• **Exercise objective**: Could you continue the piece on precompiled headers and windows.h from the point where it stops?

• **Document extract**:
##############################

Today we take a look at how to make best use of precompiled headers, how to avoid the <windows.h>-is-messing-up-my-symbols-syndrome and how to properly use pimpl to reduce our compile times.

Well, everything you learned about doing good headers is basically ignored here. Just look at things like ...

#define INTERFACE INamedPropertyBag


#define ERROR 0

and then try something like

class Reflection
    enum Type {

No chance to prevent this from happening, the only thing you can do is to clean up behind windows.h. The worst that can happen to you is that some header includes windows.h before you could to it, and does it without clean up. If you are the first one to include it, everything is fine, as the next include will do nothing (thanks to include guards). The best way to enforce this is to include it in your precompiled header. The problem is amplified by the fact that even headers like boost/shared_ptr.hpp wind up including windows.h on Windows, and there is no chance to use PIMPL to combat this. Which brings us to our next topic ...

##############################

• **Stored data**:
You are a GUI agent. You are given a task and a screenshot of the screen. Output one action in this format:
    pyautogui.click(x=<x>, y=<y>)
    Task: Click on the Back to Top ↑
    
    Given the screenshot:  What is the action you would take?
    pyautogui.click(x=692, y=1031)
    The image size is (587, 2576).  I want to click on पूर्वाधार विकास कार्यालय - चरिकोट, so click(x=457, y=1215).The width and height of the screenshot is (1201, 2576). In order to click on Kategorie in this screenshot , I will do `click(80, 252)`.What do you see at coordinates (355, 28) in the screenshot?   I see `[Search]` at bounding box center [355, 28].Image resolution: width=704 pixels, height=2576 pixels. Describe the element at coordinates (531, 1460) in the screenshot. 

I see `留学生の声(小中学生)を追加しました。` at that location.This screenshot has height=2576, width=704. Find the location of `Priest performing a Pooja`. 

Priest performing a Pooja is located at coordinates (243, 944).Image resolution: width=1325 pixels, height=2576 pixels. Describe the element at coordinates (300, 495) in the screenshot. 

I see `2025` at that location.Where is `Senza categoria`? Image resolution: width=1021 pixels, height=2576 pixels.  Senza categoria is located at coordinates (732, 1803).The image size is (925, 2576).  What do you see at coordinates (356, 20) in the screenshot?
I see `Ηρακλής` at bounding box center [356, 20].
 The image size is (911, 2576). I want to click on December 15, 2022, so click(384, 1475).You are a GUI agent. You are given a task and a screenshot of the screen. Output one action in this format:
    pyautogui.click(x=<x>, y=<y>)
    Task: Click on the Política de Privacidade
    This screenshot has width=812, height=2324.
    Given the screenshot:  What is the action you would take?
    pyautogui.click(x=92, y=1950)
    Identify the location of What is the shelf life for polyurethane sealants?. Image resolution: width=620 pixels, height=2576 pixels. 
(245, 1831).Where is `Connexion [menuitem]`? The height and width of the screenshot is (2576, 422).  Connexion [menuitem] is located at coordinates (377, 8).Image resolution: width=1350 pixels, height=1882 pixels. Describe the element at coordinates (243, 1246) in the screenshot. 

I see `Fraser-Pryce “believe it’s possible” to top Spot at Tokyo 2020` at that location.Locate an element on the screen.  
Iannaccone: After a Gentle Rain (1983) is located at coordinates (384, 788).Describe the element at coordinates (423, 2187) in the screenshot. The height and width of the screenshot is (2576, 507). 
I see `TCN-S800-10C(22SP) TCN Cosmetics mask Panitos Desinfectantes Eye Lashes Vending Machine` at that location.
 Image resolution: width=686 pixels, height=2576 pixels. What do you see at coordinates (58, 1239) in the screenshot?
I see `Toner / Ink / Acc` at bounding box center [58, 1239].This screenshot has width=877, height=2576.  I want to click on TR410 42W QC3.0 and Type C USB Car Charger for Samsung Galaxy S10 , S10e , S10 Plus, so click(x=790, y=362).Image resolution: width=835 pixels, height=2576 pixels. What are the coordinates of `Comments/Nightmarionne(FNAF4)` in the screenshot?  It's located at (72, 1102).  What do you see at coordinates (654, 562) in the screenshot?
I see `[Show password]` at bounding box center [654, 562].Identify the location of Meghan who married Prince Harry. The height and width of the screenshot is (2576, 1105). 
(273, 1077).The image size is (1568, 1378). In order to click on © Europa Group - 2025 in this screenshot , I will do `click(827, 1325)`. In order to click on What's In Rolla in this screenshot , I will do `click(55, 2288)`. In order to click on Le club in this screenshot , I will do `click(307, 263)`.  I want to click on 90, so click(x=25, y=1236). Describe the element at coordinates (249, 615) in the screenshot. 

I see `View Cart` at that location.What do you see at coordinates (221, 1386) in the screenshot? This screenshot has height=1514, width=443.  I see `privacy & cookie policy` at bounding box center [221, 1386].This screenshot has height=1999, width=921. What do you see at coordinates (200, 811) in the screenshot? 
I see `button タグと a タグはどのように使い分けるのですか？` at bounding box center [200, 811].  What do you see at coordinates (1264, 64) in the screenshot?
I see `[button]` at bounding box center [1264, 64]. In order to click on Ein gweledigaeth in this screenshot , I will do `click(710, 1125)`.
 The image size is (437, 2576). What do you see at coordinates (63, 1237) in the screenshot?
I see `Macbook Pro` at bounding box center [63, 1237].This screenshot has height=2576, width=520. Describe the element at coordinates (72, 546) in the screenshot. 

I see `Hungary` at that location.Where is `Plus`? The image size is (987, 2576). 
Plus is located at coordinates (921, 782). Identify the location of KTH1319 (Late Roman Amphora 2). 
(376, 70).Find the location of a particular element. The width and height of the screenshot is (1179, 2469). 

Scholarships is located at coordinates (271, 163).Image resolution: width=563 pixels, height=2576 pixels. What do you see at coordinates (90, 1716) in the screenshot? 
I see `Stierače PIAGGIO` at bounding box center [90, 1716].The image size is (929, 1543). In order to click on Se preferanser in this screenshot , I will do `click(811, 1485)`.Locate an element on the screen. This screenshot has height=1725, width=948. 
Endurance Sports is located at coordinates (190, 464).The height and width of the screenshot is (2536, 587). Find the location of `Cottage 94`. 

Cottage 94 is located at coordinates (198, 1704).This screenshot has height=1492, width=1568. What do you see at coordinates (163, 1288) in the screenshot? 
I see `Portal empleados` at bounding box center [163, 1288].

##############################

• **Answer section**:
The silver bullet against windows.h and friends -- hide them away from the public. PIMPL is easy to do, you just have to keep two things in mind:

  • Make them non-copyable. As the implementation is just a pointer, the pointer gets copied by default and is then shared between the two instances, unless you implement a custom "deep copy".
  • Make sure that it can't leak memory. Just use a shared_ptr and you should be fine.

Good candidates are classes which use the filesystem, process-creation and similar low-level things. Also, classes which include expensive other classes like mutexes should be pimpled.

Precompiled headers

Not much new since my last post about this, just some things to keep in mind:

  • Make sure it compiles fine without the precompiled header.
  • Build the precompiled header after evaluating the include dependencies.
  • Try to move the headers into the implementation files as much as possible -- forward declare what you can. This can especially help if you pass classes by reference. Moreover, often you get rid of more than one include as headers tend to include other headers excessively.

That is basically, with careful layout you should get gains around 50% just by using precompiled headers.